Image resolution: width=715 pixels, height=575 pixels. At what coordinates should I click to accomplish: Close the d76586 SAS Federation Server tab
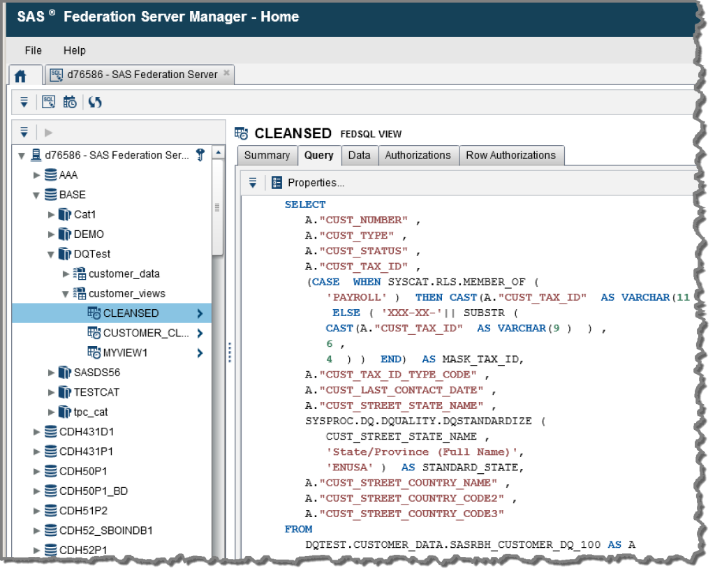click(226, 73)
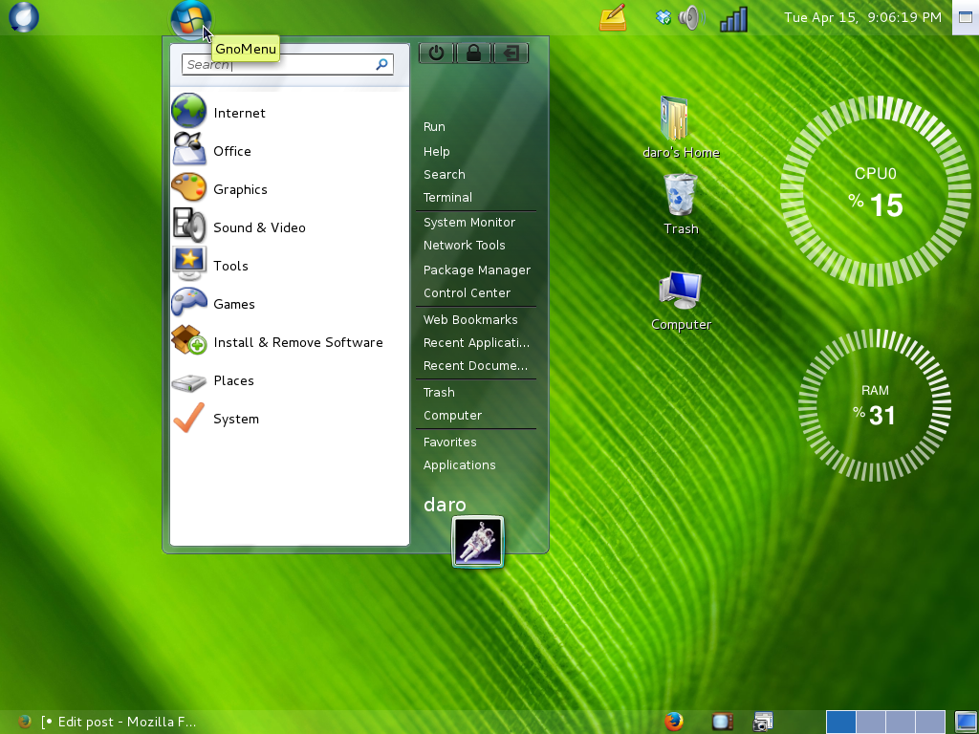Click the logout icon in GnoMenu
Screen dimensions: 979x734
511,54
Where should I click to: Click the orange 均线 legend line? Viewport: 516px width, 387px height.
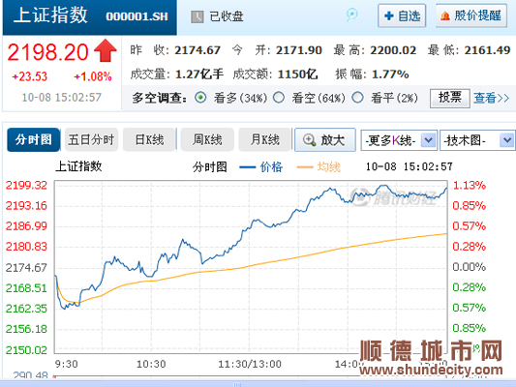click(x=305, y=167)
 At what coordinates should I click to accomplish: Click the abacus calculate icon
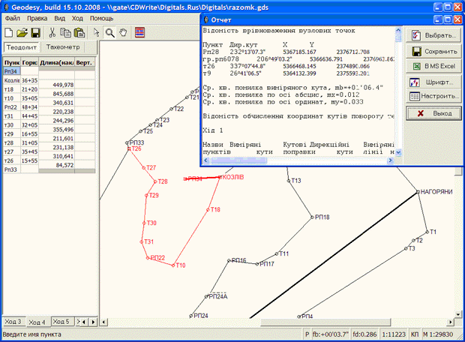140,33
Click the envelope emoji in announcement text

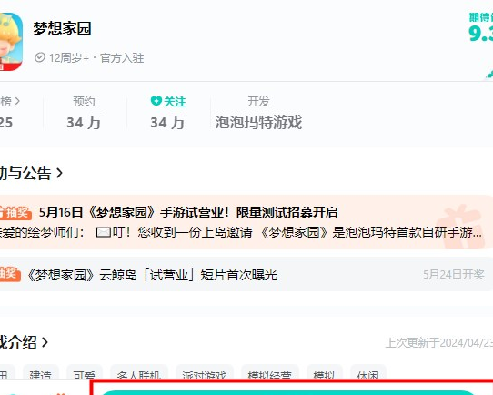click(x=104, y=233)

──────

## Goal of the exercise
Pull out each line of the records above that contains the string "height". Case matters.

## Answer for the task
Image resolution: width=715 pixels, height=575 pixels. At what coordinates should I click to accomplish: Close the d76586 SAS Federation Server tab
Where should I click to: Click the orange 均线 legend line? Viewport: 516px width, 387px height.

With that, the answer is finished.